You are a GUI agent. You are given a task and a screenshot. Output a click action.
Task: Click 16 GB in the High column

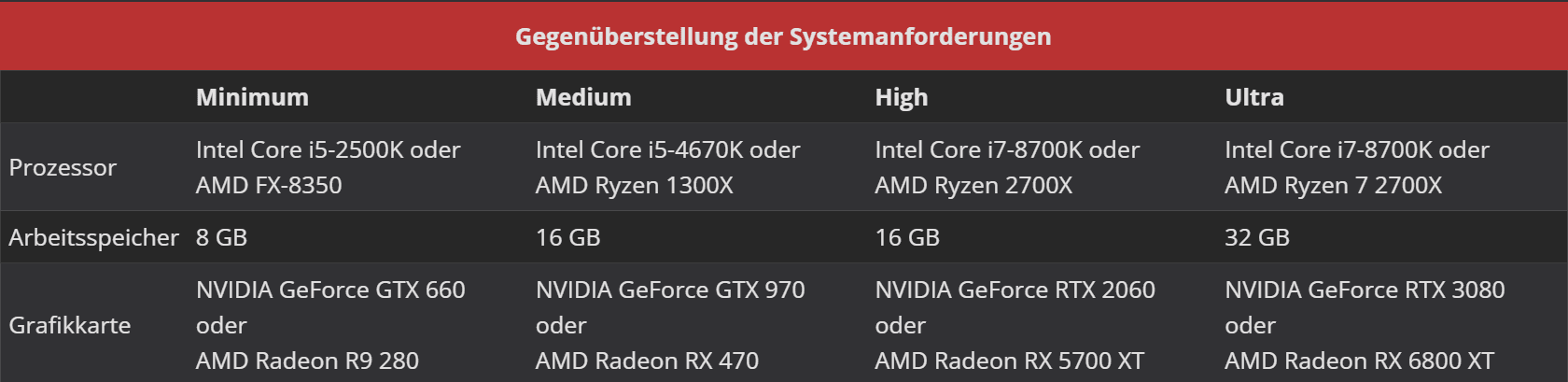907,237
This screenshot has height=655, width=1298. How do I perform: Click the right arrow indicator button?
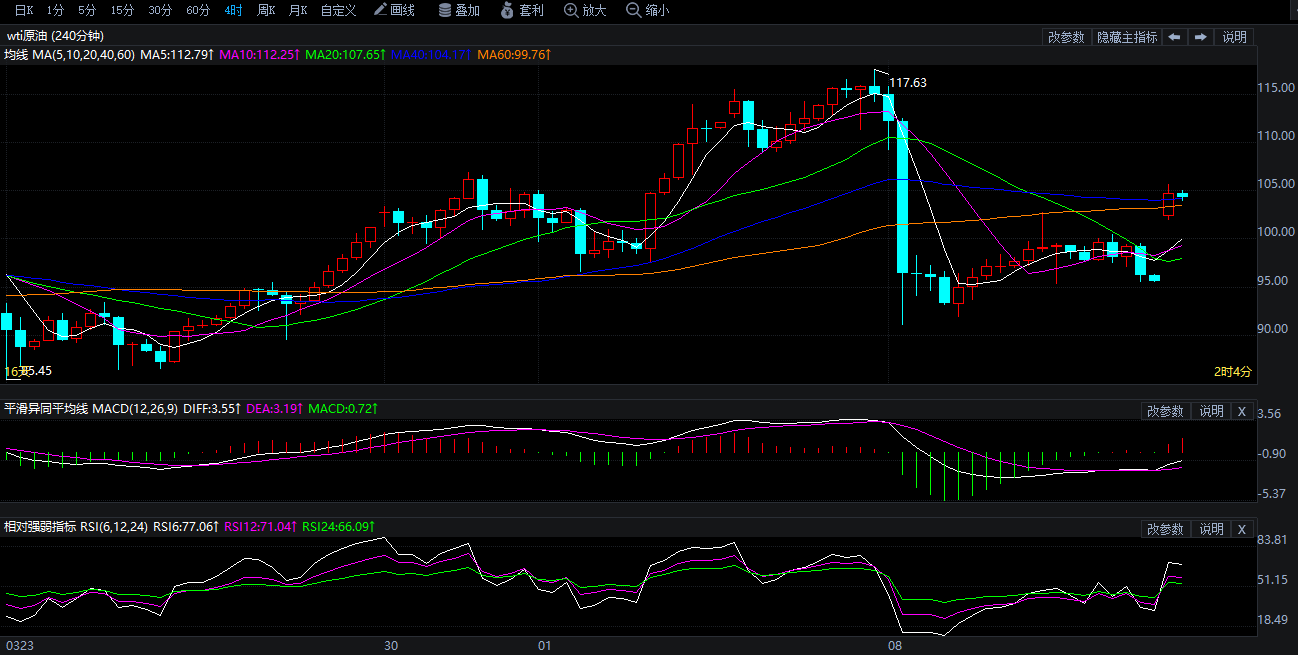[x=1201, y=37]
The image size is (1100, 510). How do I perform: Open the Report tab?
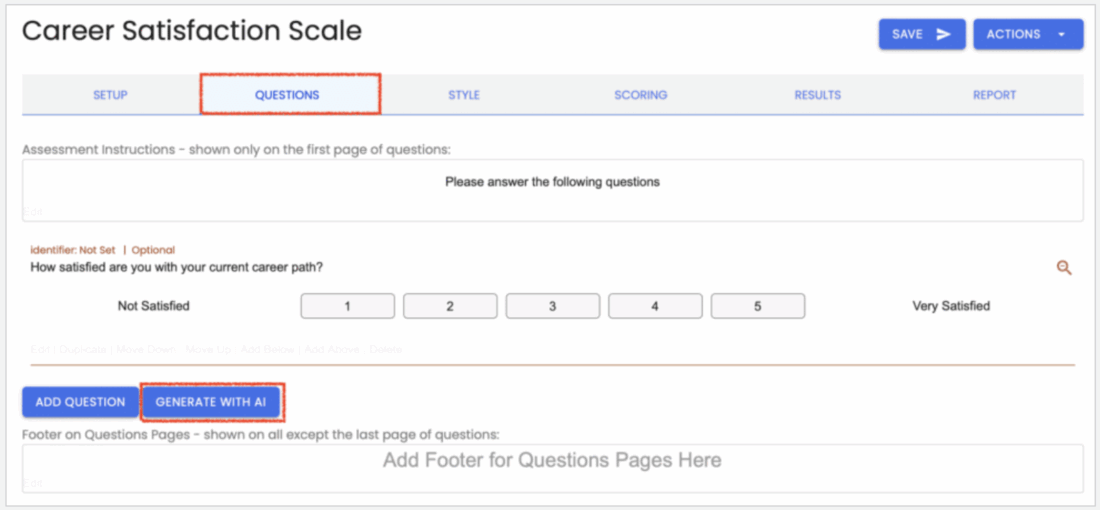[x=994, y=95]
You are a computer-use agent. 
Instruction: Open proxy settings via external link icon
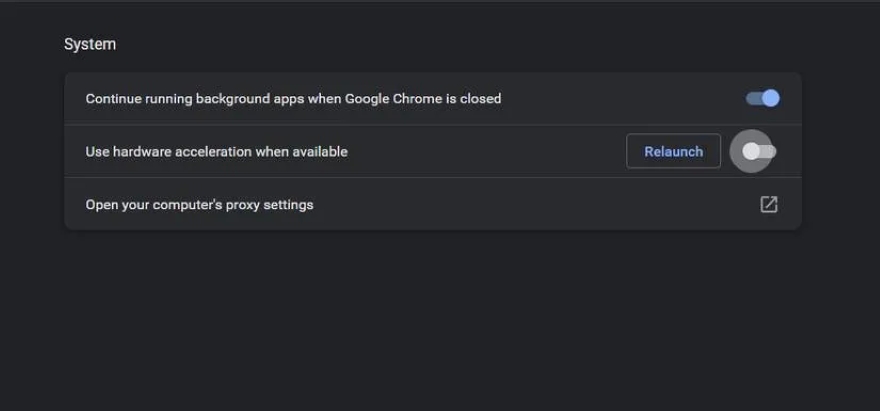coord(768,204)
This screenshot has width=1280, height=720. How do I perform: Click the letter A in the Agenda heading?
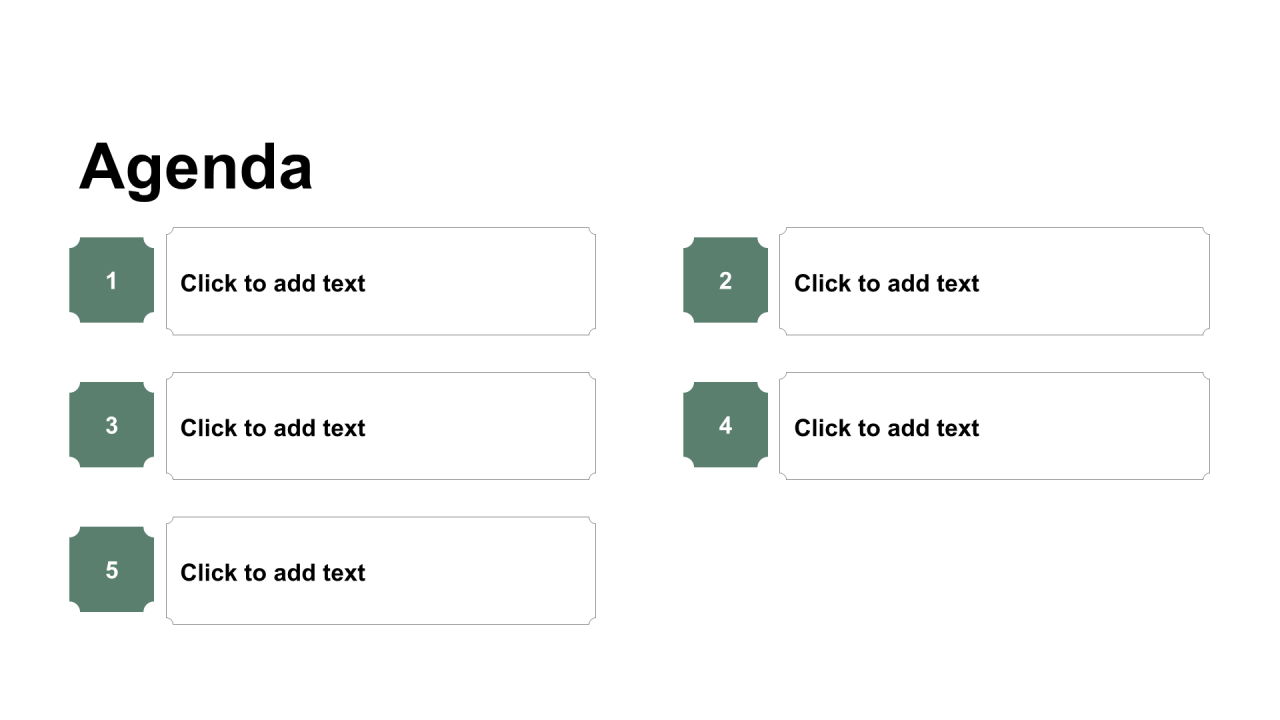pos(101,165)
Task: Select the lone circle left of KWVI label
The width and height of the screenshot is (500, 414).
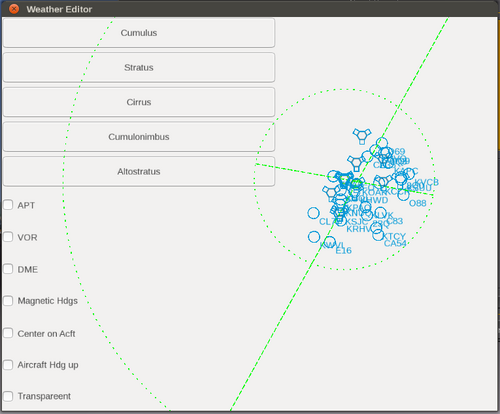Action: pos(314,237)
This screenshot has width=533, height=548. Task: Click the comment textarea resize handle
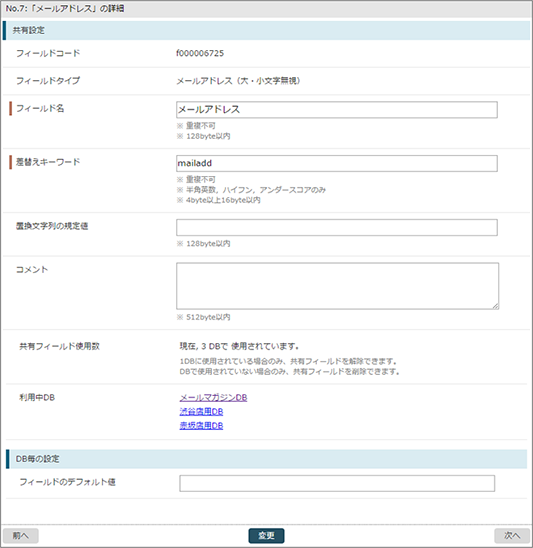pyautogui.click(x=496, y=306)
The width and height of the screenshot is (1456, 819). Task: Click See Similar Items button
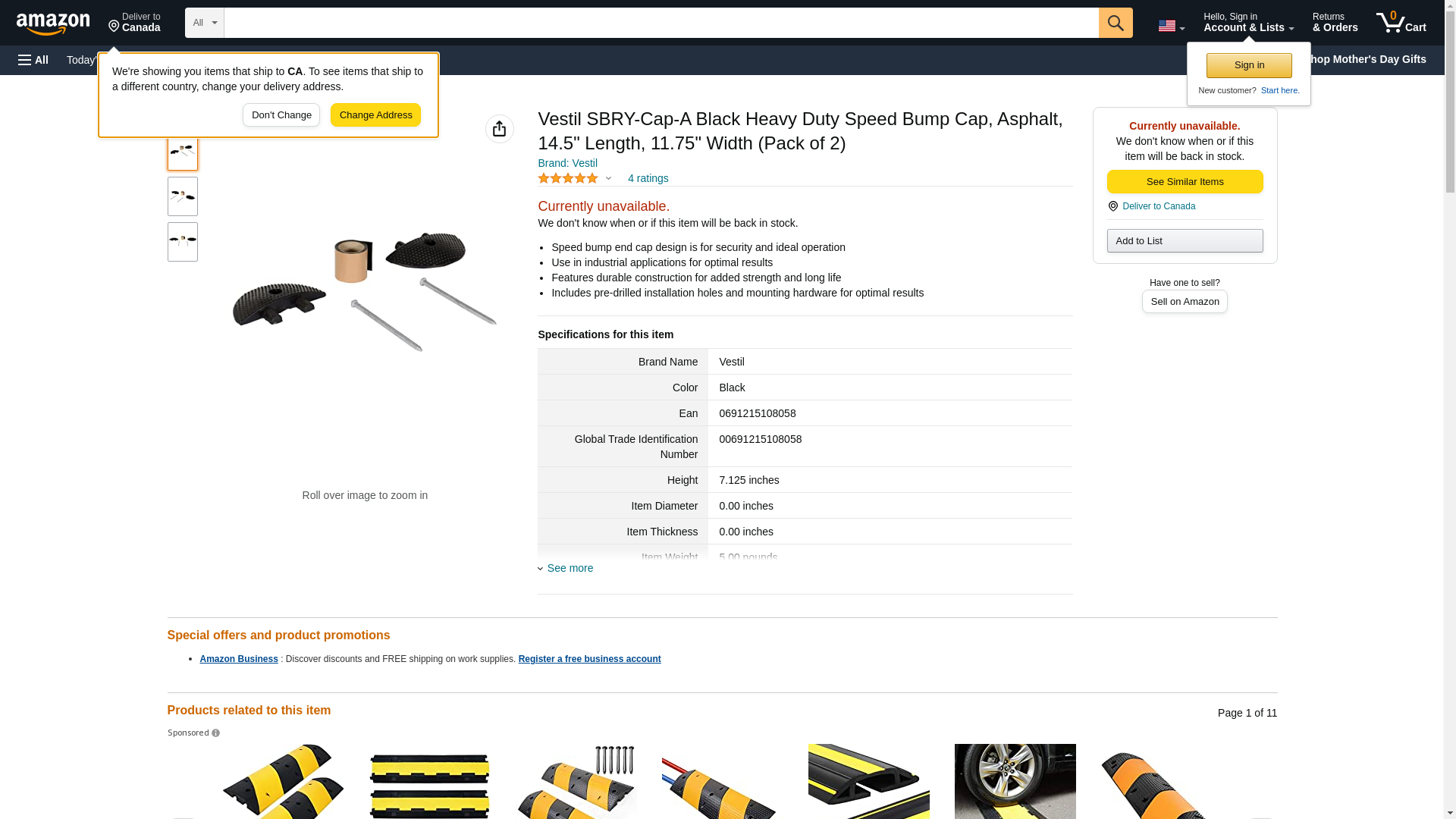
+++
Please tally every line of the material above that has the string "agent", and write only the total.

## TASK OUTPUT
2